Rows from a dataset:
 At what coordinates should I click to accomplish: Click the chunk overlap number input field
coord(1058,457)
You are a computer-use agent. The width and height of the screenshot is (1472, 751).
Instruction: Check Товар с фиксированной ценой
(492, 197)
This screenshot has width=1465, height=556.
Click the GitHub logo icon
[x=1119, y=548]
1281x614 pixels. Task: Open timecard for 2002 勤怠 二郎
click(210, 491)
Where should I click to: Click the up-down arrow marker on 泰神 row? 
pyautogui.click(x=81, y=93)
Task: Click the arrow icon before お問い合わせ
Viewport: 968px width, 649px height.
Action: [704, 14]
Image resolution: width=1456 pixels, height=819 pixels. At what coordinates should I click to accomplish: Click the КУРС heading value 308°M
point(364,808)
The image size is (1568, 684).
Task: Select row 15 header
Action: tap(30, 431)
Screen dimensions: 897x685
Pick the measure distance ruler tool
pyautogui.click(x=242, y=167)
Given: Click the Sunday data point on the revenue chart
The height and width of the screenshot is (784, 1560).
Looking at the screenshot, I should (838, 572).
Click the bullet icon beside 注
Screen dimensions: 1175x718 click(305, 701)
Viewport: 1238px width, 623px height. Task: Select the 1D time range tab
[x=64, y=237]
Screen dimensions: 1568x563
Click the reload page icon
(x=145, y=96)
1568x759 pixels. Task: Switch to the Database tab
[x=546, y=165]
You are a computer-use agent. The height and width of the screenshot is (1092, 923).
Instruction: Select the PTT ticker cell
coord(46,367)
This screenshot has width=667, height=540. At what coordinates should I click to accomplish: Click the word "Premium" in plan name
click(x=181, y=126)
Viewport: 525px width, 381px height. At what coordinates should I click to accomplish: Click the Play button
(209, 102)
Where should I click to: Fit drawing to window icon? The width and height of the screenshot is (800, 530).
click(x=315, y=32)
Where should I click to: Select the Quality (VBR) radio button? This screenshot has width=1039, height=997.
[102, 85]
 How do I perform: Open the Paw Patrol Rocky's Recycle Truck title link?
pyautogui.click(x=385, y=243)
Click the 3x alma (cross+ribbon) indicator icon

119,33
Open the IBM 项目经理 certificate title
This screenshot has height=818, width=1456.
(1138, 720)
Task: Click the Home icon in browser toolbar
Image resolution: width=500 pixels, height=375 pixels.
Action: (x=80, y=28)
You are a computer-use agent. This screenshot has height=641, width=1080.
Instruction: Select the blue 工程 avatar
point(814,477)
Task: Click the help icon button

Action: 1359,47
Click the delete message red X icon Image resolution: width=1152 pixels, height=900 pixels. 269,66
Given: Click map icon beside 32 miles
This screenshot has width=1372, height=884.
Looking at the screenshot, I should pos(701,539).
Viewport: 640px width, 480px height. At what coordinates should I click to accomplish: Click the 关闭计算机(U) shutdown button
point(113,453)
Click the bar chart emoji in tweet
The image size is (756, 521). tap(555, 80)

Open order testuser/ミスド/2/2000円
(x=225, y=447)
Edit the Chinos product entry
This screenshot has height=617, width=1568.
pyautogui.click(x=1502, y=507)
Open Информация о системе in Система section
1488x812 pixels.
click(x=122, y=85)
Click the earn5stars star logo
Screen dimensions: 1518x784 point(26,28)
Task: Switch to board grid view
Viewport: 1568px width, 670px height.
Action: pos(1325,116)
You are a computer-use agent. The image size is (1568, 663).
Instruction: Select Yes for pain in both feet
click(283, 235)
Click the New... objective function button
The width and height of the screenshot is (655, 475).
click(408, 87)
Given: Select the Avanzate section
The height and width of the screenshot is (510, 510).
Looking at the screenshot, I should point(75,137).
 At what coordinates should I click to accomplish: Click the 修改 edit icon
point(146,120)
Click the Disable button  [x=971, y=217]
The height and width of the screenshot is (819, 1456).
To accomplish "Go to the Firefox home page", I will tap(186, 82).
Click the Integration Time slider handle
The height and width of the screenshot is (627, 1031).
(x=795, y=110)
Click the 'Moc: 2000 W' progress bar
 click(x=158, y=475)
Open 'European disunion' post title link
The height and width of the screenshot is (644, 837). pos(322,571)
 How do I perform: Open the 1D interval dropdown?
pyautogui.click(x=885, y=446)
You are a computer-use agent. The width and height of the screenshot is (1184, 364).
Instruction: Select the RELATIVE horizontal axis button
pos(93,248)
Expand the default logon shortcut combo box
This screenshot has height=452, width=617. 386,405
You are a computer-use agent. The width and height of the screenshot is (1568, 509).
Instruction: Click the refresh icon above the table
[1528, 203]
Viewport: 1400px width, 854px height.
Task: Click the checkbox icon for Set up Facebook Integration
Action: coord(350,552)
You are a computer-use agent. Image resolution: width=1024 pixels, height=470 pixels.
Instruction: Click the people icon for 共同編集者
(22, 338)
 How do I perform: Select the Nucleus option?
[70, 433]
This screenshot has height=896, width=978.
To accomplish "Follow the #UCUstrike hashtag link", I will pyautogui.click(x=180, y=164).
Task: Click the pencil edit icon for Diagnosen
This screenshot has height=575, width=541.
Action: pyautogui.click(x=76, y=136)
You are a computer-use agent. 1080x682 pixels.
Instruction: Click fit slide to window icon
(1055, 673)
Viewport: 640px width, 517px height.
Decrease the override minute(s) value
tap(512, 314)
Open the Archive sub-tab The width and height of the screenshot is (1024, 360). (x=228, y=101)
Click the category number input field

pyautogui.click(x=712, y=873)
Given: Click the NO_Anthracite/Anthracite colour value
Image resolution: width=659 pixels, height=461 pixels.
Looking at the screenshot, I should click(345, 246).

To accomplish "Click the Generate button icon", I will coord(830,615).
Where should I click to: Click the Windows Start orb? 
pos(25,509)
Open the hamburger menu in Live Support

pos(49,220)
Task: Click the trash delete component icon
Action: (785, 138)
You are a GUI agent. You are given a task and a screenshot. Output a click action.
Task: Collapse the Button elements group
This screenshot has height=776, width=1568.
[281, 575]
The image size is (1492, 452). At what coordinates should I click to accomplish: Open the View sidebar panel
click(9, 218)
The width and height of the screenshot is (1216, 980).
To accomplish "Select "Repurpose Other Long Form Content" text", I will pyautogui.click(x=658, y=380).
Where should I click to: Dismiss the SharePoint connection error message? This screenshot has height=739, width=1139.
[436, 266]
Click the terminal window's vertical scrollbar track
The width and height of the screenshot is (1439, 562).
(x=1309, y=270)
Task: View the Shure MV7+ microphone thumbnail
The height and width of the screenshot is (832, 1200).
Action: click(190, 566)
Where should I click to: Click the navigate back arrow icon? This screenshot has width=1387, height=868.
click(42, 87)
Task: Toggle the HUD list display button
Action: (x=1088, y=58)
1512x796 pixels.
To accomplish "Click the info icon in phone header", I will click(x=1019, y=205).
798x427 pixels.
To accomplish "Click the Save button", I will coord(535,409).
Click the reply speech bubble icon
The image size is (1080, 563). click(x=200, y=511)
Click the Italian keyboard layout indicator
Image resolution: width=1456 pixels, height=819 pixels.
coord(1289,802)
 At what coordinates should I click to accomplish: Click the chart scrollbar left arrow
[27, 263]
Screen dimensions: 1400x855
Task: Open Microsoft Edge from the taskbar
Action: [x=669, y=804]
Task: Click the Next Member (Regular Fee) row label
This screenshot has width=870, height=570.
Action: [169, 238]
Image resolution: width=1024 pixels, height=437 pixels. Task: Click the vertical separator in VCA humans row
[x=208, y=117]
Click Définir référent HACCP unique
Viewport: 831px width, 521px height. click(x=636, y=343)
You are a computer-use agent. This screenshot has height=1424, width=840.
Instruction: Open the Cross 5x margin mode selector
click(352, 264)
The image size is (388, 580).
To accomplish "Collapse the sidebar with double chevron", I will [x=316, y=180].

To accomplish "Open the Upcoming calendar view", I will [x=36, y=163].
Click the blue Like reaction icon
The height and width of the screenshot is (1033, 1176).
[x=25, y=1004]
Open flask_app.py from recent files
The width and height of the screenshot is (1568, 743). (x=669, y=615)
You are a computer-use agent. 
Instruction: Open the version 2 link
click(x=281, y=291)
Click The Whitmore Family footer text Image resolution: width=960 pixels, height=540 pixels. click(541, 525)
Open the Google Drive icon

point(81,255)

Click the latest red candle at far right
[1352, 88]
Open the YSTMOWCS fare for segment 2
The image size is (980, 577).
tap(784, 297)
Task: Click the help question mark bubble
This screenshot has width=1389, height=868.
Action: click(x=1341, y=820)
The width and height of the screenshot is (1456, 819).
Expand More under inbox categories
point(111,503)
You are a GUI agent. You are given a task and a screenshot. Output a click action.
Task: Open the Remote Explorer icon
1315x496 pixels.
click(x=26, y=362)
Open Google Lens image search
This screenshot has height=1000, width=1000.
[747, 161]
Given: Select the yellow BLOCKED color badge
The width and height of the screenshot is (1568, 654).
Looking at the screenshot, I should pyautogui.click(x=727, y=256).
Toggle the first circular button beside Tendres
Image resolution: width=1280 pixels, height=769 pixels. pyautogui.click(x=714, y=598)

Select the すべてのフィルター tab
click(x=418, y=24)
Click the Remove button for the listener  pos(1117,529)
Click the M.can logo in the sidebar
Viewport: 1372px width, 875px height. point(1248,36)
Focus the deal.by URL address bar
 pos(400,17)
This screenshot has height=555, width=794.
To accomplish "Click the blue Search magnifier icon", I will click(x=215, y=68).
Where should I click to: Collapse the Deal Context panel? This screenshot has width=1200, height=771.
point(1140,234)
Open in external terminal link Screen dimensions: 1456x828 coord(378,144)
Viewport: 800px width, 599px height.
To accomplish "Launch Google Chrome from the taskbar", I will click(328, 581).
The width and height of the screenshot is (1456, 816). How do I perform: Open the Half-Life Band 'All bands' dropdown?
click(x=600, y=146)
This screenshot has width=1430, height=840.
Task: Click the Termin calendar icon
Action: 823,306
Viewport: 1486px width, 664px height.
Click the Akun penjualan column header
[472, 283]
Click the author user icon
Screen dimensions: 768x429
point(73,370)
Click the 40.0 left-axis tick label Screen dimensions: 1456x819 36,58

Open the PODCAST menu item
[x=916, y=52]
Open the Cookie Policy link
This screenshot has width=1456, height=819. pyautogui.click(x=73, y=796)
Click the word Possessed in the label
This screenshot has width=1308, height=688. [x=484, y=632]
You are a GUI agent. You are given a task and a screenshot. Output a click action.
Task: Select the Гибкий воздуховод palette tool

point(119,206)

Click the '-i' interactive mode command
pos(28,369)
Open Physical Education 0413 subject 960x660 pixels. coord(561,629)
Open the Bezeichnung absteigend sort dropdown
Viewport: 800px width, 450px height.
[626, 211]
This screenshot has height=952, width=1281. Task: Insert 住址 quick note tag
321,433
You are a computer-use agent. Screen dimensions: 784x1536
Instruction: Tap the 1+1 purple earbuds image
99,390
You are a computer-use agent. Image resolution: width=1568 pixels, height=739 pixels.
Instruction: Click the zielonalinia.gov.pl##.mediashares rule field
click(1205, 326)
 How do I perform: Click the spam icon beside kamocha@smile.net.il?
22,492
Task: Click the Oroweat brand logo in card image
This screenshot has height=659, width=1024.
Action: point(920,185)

- What you are asked to do -
Tally the lines of the listing that contain the string "field", treating uppercase and lowercase as different. Reply with the number alone.

- Result below -
3